=== Materials provided ===
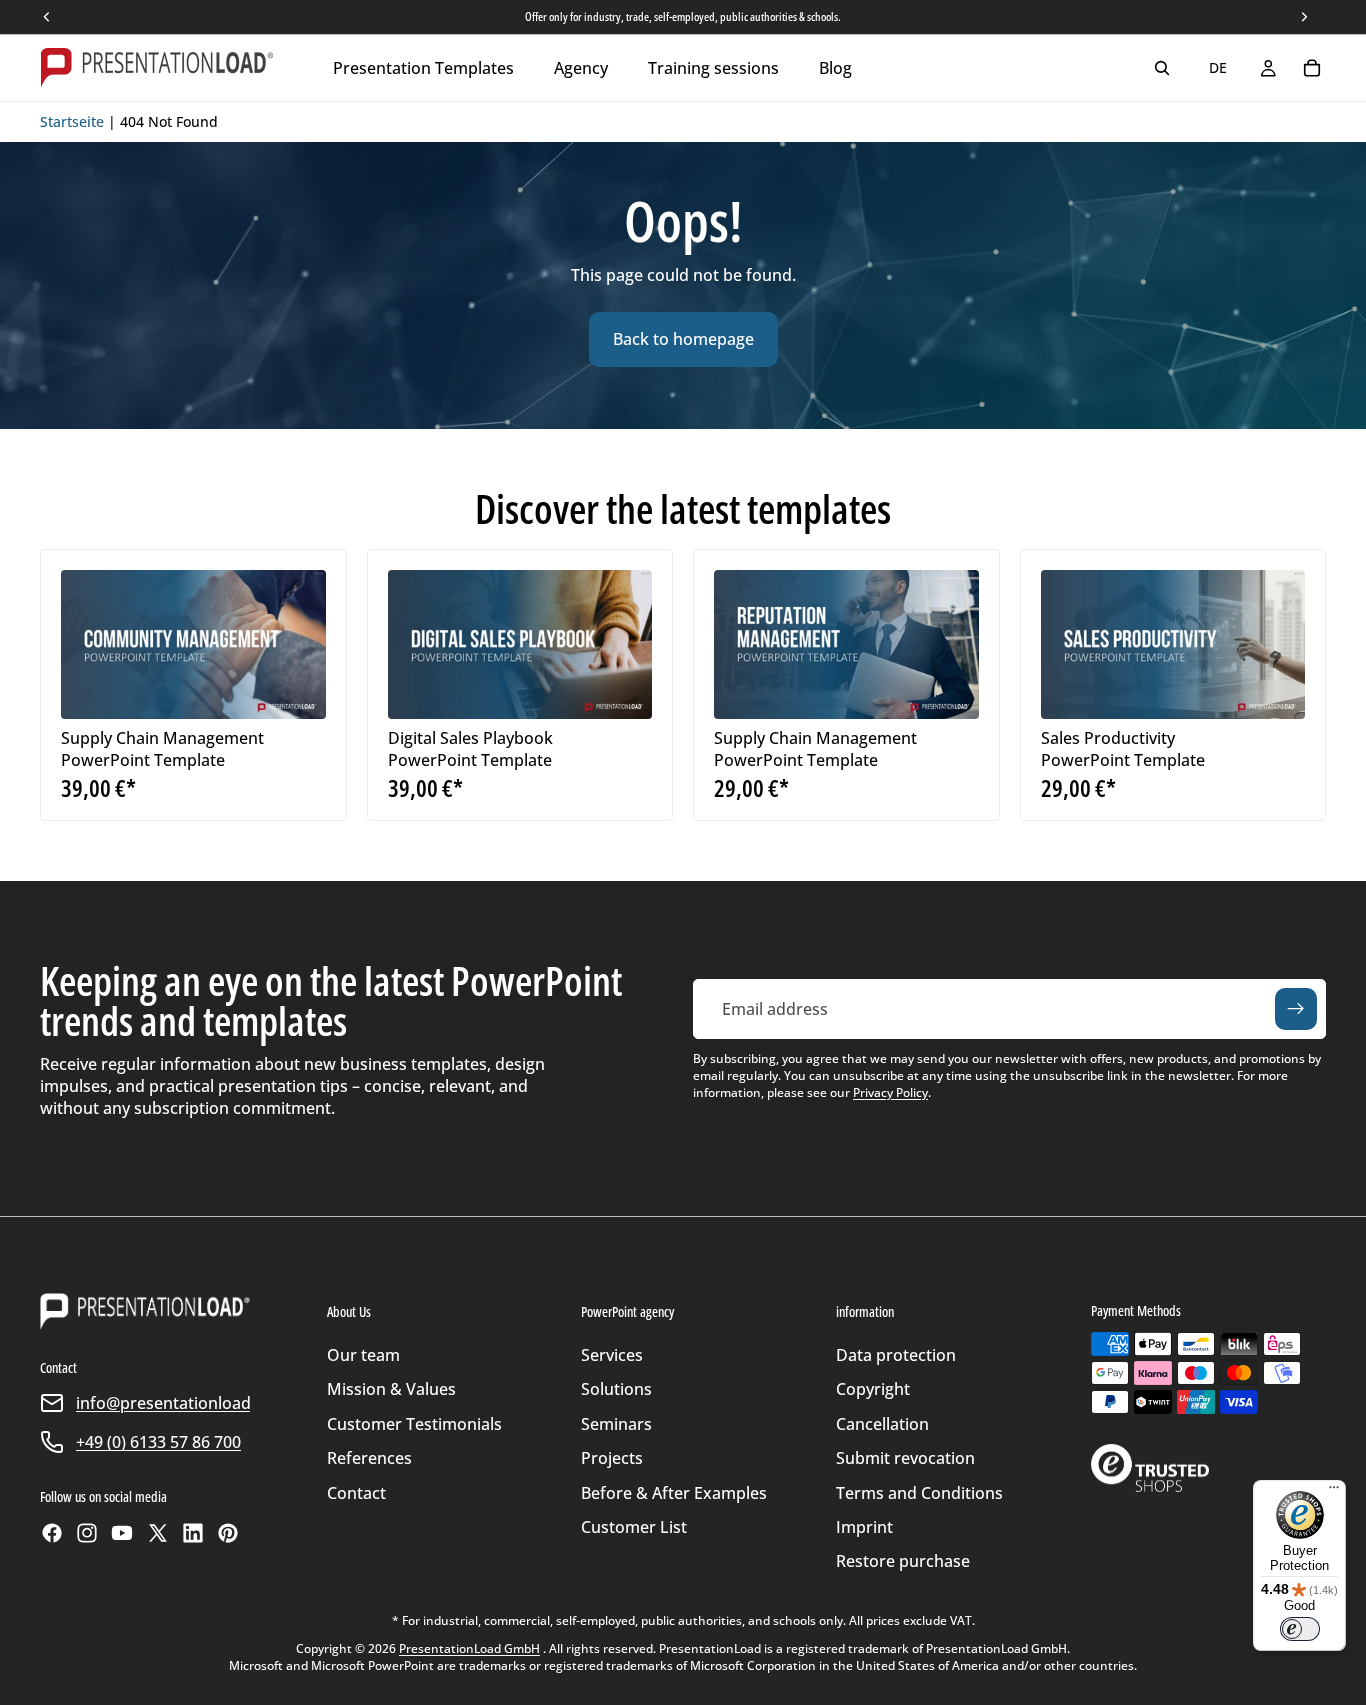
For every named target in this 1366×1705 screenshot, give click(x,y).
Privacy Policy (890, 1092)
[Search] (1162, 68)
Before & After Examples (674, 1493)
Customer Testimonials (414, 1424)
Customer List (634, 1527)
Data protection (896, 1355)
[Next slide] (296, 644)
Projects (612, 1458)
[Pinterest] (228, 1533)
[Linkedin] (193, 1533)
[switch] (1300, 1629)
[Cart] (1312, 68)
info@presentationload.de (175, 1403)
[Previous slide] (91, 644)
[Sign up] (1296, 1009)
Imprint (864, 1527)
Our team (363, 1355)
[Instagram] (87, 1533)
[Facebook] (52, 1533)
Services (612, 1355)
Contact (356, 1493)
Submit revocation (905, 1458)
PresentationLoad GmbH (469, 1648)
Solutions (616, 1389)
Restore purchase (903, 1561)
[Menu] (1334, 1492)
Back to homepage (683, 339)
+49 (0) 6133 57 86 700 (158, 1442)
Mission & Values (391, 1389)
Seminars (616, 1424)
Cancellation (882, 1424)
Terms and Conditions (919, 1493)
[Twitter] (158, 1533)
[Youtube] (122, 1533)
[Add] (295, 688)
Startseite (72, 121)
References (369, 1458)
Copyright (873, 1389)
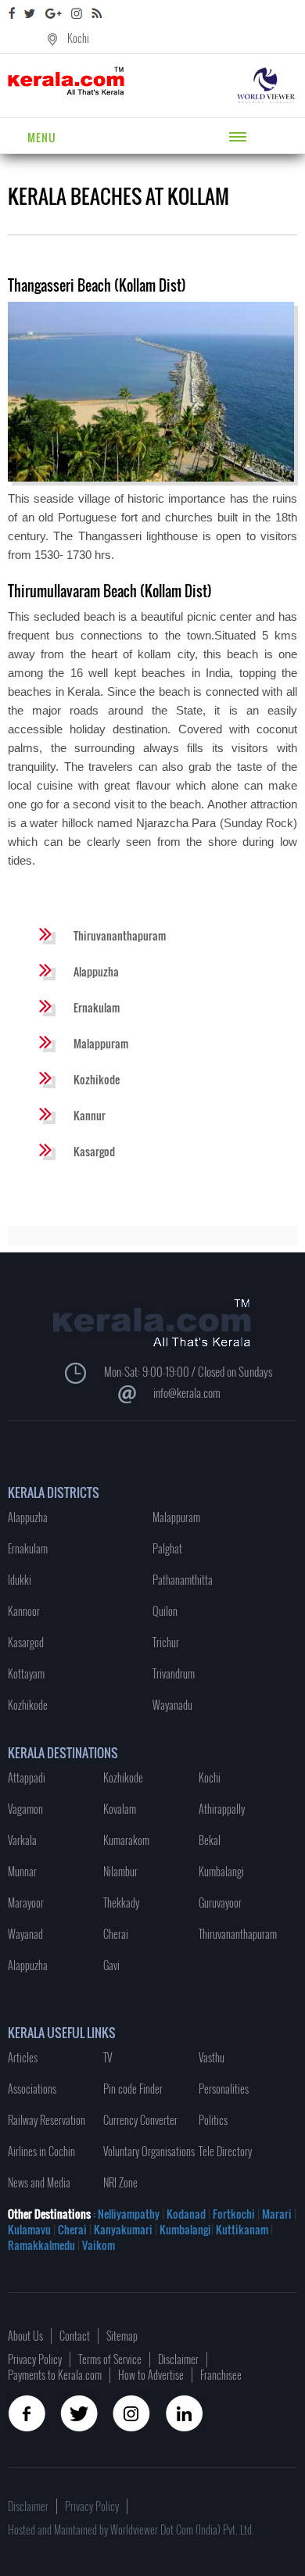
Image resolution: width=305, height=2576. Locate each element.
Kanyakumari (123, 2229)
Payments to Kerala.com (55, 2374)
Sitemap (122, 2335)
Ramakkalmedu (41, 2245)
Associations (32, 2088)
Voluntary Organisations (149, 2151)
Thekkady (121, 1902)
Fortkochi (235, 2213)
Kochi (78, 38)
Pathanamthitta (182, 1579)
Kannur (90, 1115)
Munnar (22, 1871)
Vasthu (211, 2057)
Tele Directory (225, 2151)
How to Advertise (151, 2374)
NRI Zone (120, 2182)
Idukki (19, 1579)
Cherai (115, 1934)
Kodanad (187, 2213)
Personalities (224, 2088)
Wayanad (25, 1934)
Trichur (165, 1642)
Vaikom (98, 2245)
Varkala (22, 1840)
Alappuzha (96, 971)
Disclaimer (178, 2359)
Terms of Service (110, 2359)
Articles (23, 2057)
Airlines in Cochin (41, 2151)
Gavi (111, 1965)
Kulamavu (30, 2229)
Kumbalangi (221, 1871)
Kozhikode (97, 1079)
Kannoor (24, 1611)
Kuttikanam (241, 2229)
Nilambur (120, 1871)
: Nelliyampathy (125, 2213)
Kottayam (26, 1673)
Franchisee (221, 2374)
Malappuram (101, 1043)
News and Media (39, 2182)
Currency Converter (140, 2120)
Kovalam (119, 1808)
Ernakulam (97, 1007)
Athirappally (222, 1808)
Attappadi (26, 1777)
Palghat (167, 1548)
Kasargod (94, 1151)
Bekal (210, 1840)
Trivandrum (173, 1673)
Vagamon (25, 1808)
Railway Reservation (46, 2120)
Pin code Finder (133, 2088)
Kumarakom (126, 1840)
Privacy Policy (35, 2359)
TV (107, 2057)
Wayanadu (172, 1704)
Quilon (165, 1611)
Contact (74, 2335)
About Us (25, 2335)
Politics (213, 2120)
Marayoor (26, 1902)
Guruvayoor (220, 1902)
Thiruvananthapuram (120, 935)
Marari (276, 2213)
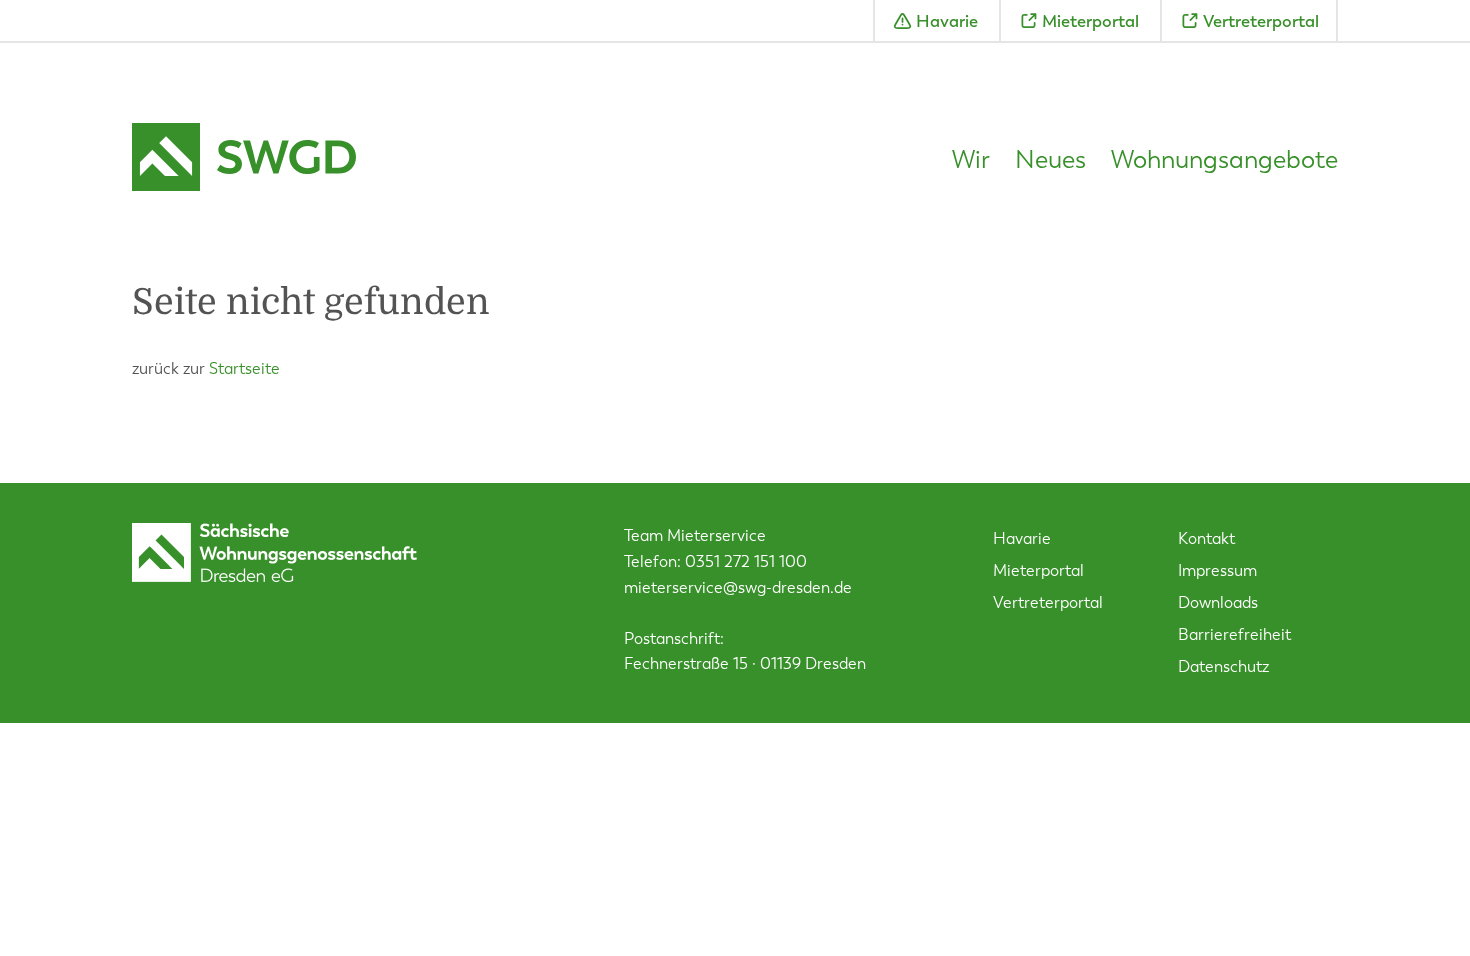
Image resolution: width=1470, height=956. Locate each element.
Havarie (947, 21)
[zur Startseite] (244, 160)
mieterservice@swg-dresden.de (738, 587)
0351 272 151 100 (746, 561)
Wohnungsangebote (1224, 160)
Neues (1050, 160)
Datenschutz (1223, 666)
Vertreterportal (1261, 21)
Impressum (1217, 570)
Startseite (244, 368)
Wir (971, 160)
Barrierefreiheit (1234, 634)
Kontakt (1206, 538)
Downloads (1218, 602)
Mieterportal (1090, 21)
===
Task details - Up in the listing, locate the line with "Malappuram (101, 1043)"; print it and every line after it down to the line with "Kontakt (1206, 538)", which is included too. Skip the pictures.

Output of the exercise -
Malappuram (101, 1043)
News and Media (39, 2182)
Currency Converter (140, 2120)
Kovalam (119, 1808)
Ernakulam (97, 1007)
Athirappally (222, 1808)
Attappadi (26, 1777)
Palghat (167, 1548)
Kasargod (94, 1151)
Bekal (210, 1840)
Trivandrum (173, 1673)
Vagamon (25, 1808)
Railway Reservation (46, 2120)
Pin code Finder (133, 2088)
Kumarakom (126, 1840)
Privacy Policy (35, 2359)
TV (107, 2057)
Wayanadu (172, 1704)
Quilon (165, 1611)
Contact (74, 2335)
About Us (25, 2335)
Politics (213, 2120)
Marayoor (26, 1902)
Guruvayoor (220, 1902)
Thiruvananthapuram (120, 935)
Marari (276, 2213)
Image resolution: width=1470, height=956. Locate each element.
Havarie (947, 21)
[zur Startseite] (244, 160)
mieterservice@swg-dresden.de (738, 587)
0351 272 151 100 (746, 561)
Wohnungsangebote (1224, 160)
Neues (1050, 160)
Datenschutz (1223, 666)
Vertreterportal (1261, 21)
Impressum (1217, 570)
Startseite (244, 368)
Wir (971, 160)
Barrierefreiheit (1234, 634)
Kontakt (1206, 538)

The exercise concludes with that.